The soldiers’ faces were blackened, and their fearful looks terrorized the astonished villagers, as did the unfamiliar equipment silhouetted in the dark, creating such eeriness that there was now barely a murmur of resistance.
The blowing up of the wedding party, of Hamid, seemed like an act of God, and the villagers thought it was the end for all of them, a judgement from above.
The translator wanted to know where the dead bodies were, and the soldiers were led to a small makeshift morgue that had never had so many dead at one time.
“Where is the tall one?” they asked, and the village headman pointed to a torso of Hamid that had only one leg and the remnant of a face whose large features now seemed like a floppy rubber mask.
Way was made for a medic who worked through the crowd of huddled villagers and soldiers. With his bag he bent down before the corpse, unzipped it and took out a small glass vial and a scalpel, then scraped two skin samples from the remains of Hamid for DNA.
The special operations personnel withdrew as efficiently as they had come, as the airship disappeared mysteriously into the night.
It would later be determined that Hamid, the water carrier, that extraordinarily tall man in the wedding party, was not the famed terrorist Osama bin Laden after all, but that would have to await final lab analysis.

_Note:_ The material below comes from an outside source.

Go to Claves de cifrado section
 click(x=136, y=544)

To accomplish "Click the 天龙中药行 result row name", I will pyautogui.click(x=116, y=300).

The promotions of Major Moore and Captain Wainwright depended on those lab results, not to mention the personal benefits to their families. Needless to say the deck, the swimming pool, the fur coat, the private school, even Bobby Moore’s braces, and of course the personal ambitions of the two servicemen, would all have to be put on hold.
But Moore and Wainwright were in for the long haul, and in their own way happy to be flying the skies over Afghanistan, eager for the opportunities that awaited them in what was now being described as more target rich Iraq where they hoped to shoot some real terrorists from the air, not just innocent water carriers who had the misfortune to be born taller than the rest of the local population.
Reparations for Hamid’s children, and for the other villagers, were never even considered, being that the dead were casualties of a war that had never been formally declared.